Problem to solve => The lines from the one holding "Task: Expand the 紫砂壶 campaign tree node" through the end of the records below are to be written out exactly, and nothing else; pictures are to be left out.

(Stored data)
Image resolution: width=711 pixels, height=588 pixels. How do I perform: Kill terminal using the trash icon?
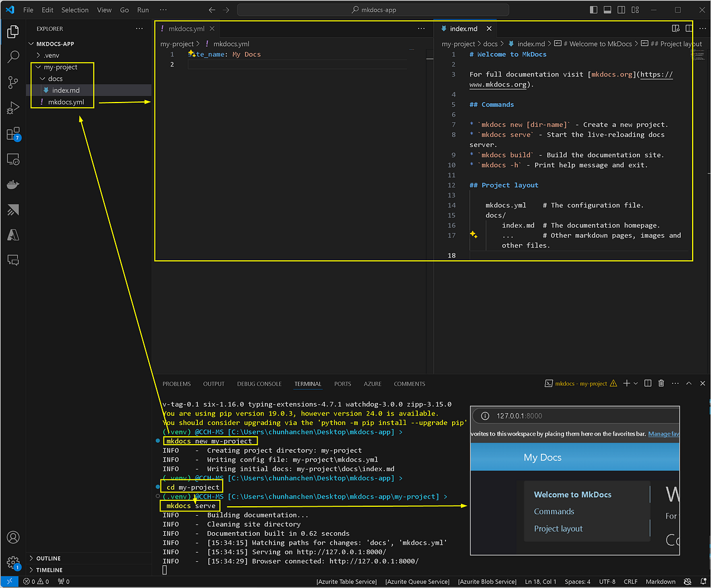661,384
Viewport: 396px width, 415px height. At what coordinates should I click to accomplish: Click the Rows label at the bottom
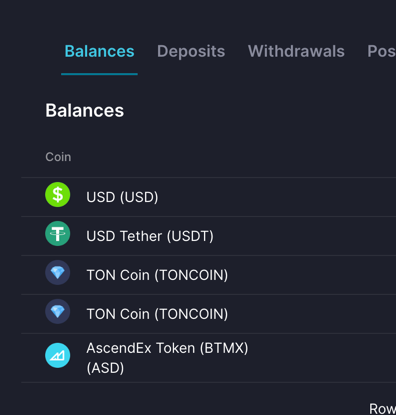click(x=382, y=409)
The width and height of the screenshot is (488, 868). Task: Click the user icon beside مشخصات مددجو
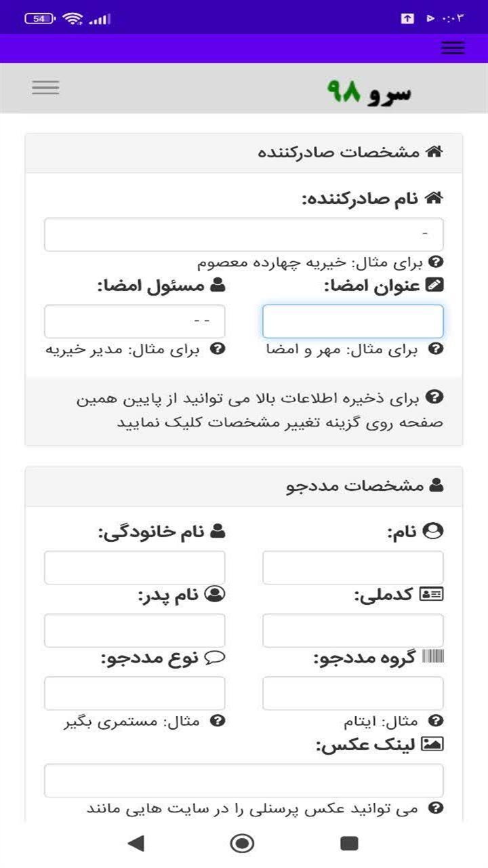pos(436,486)
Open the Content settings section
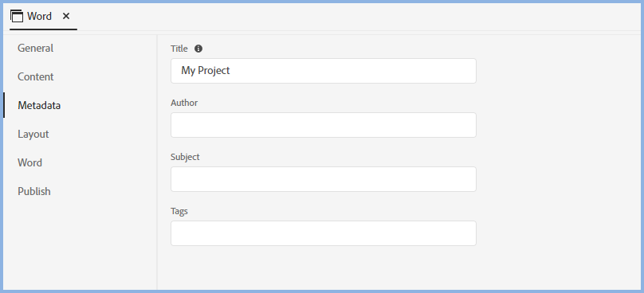Image resolution: width=644 pixels, height=293 pixels. [x=36, y=76]
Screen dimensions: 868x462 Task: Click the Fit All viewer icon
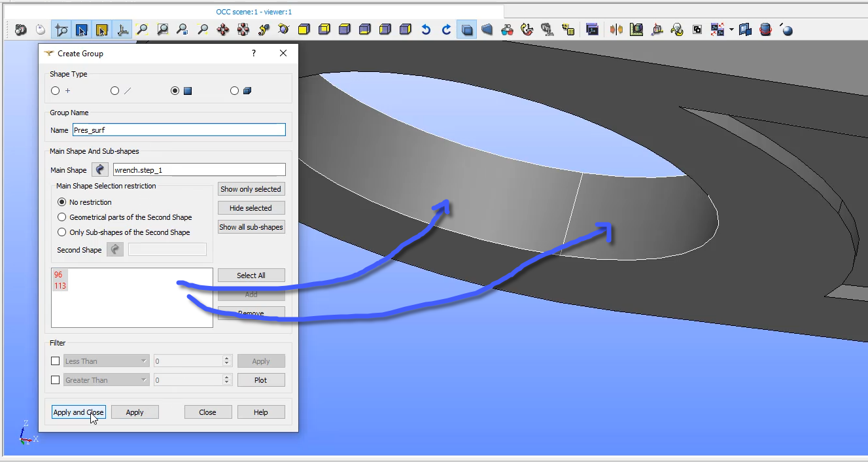143,29
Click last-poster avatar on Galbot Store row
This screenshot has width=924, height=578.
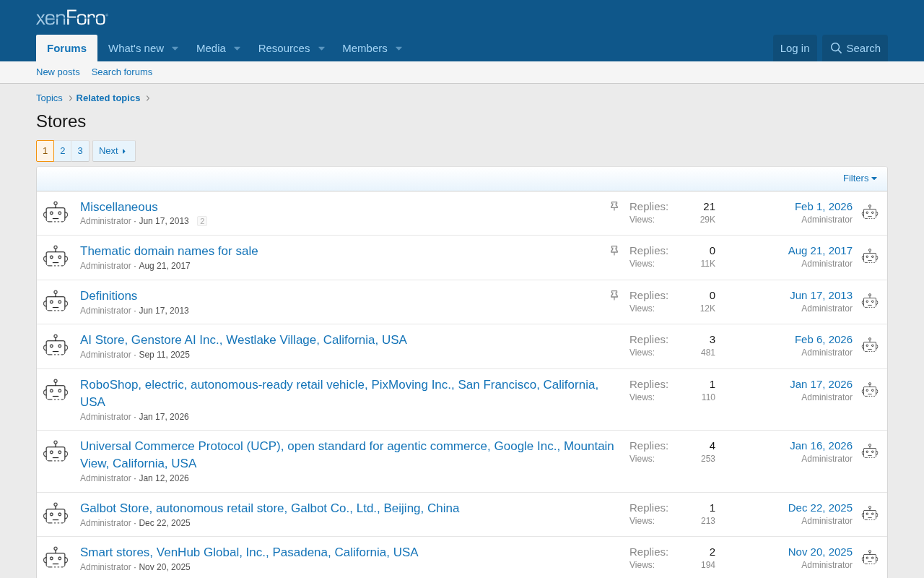click(x=870, y=514)
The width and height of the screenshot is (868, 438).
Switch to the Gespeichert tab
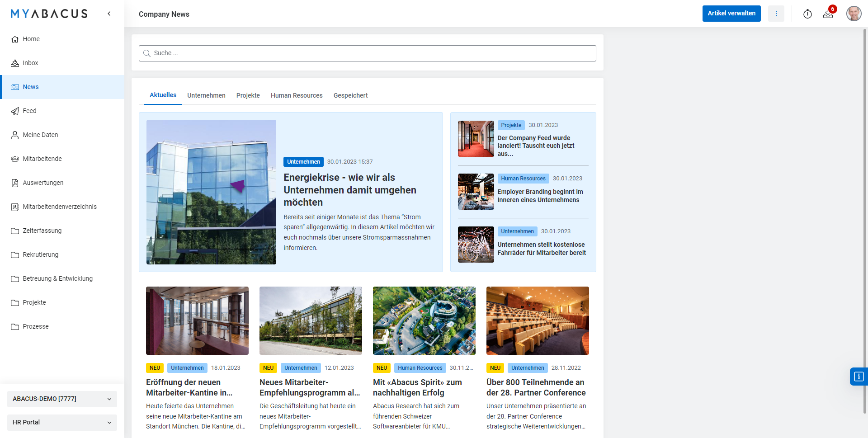tap(350, 95)
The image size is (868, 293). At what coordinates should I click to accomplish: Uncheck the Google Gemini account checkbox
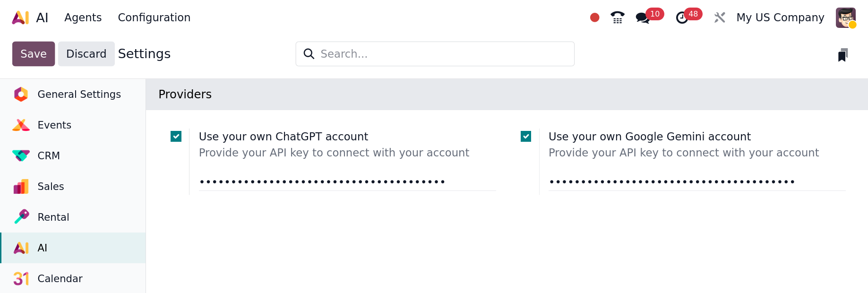[x=525, y=137]
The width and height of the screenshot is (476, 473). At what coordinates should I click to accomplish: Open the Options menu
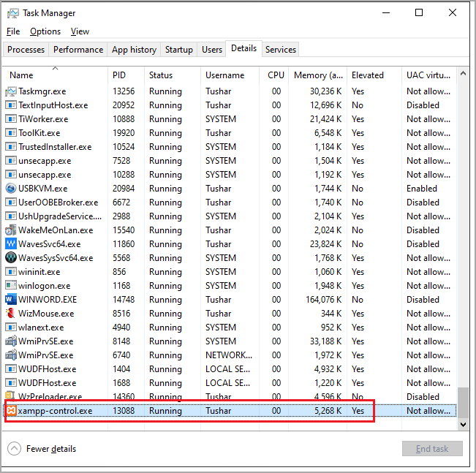[x=45, y=31]
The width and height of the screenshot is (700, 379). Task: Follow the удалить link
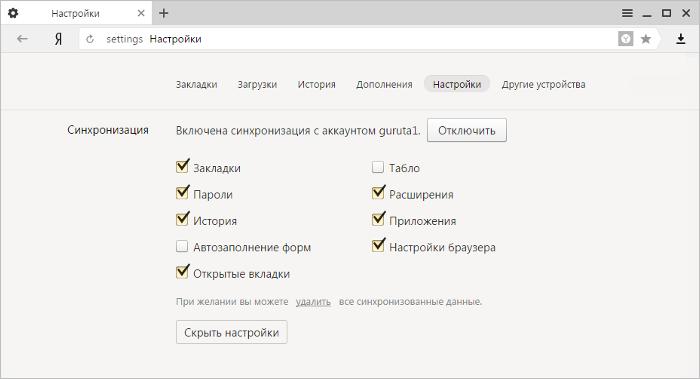point(313,302)
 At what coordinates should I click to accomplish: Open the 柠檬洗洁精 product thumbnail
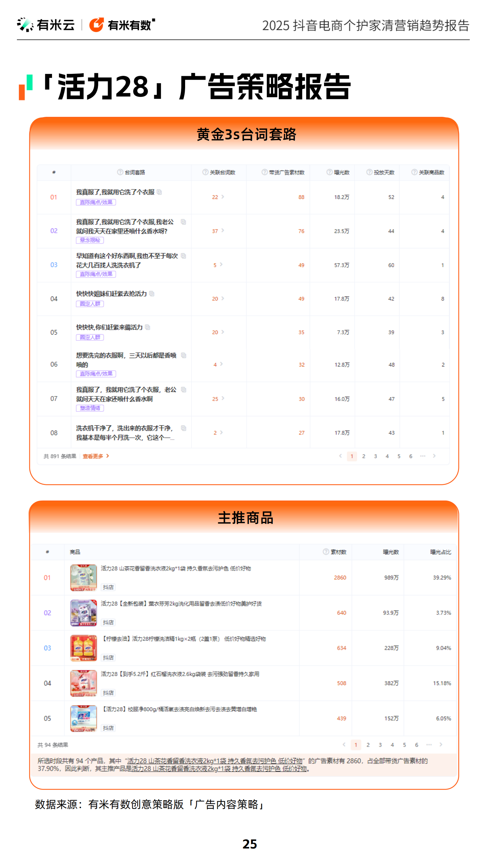click(x=84, y=648)
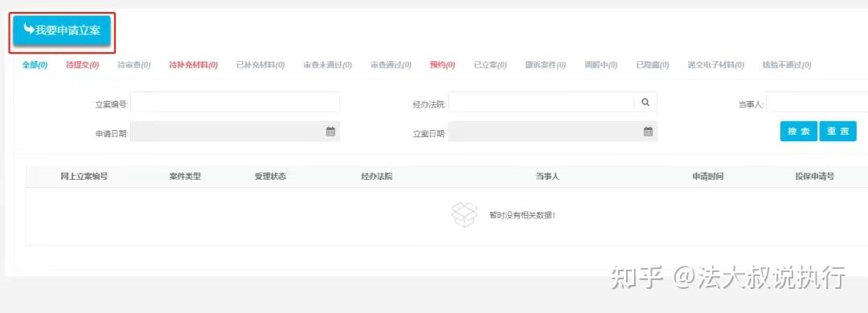Click the 申请时间 column header
Viewport: 868px width, 313px height.
point(707,177)
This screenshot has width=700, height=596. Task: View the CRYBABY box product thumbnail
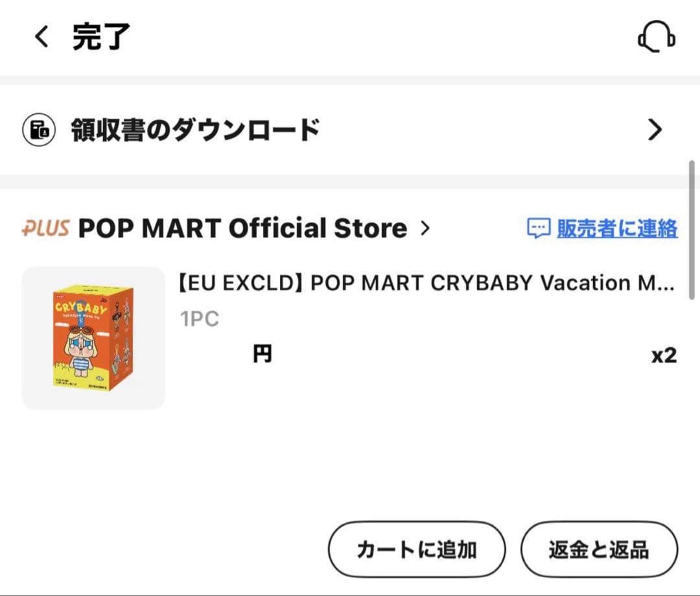tap(93, 337)
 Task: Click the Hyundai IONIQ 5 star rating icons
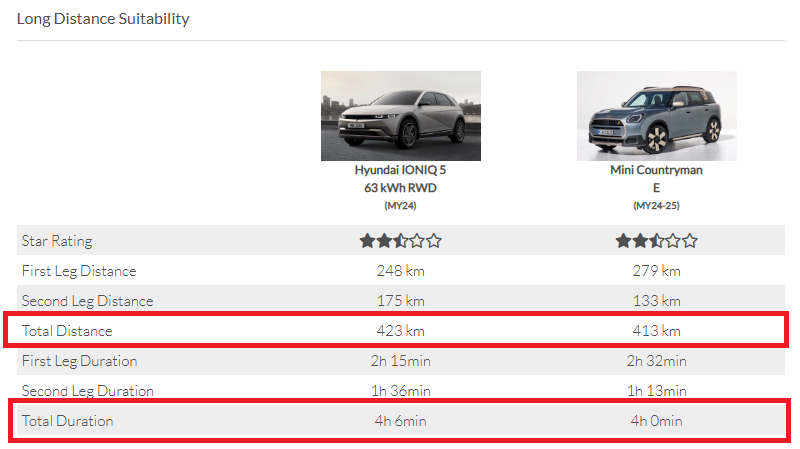400,241
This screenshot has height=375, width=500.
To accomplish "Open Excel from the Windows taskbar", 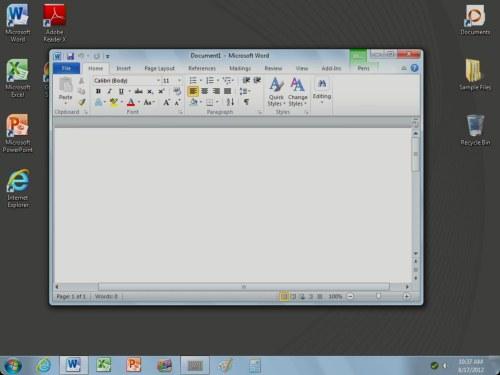I will 103,365.
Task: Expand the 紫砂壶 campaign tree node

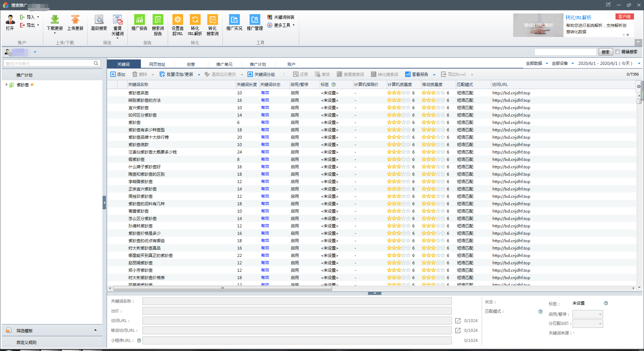Action: click(6, 85)
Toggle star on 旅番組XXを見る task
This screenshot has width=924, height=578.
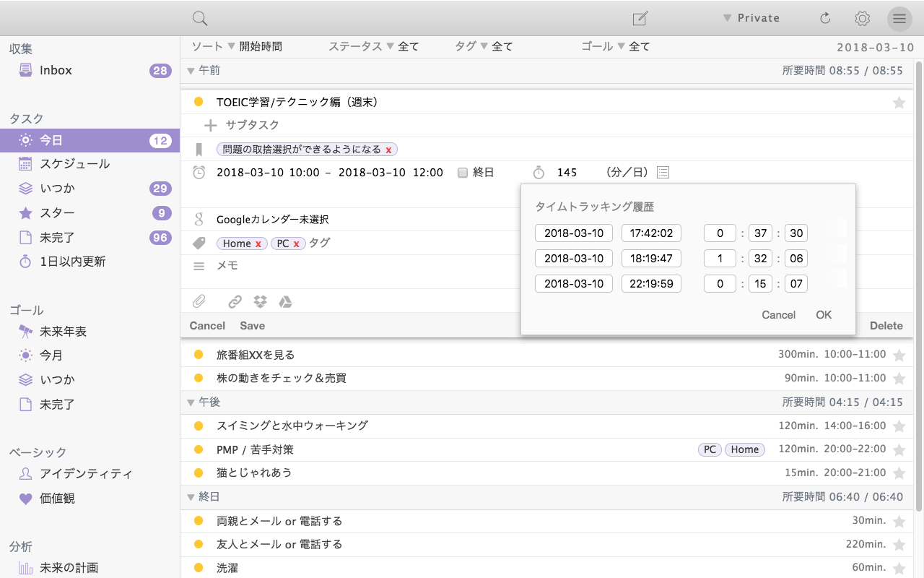click(x=899, y=355)
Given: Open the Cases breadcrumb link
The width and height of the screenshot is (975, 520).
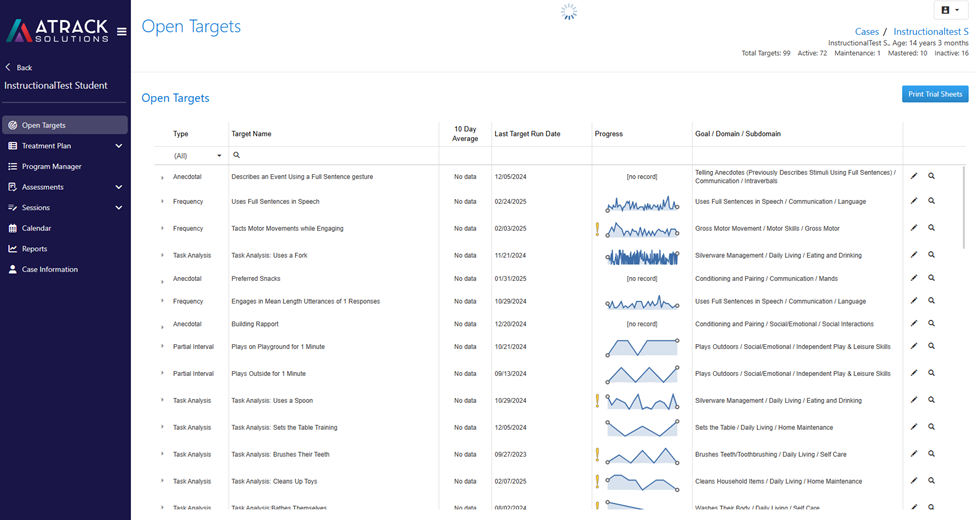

Finished exercise =>
Task: Expand the 紫砂壶 campaign tree node

Action: click(6, 85)
Toggle star on 旅番組XXを見る task
This screenshot has width=924, height=578.
click(x=899, y=355)
Given: Open the Cases breadcrumb link
The width and height of the screenshot is (975, 520).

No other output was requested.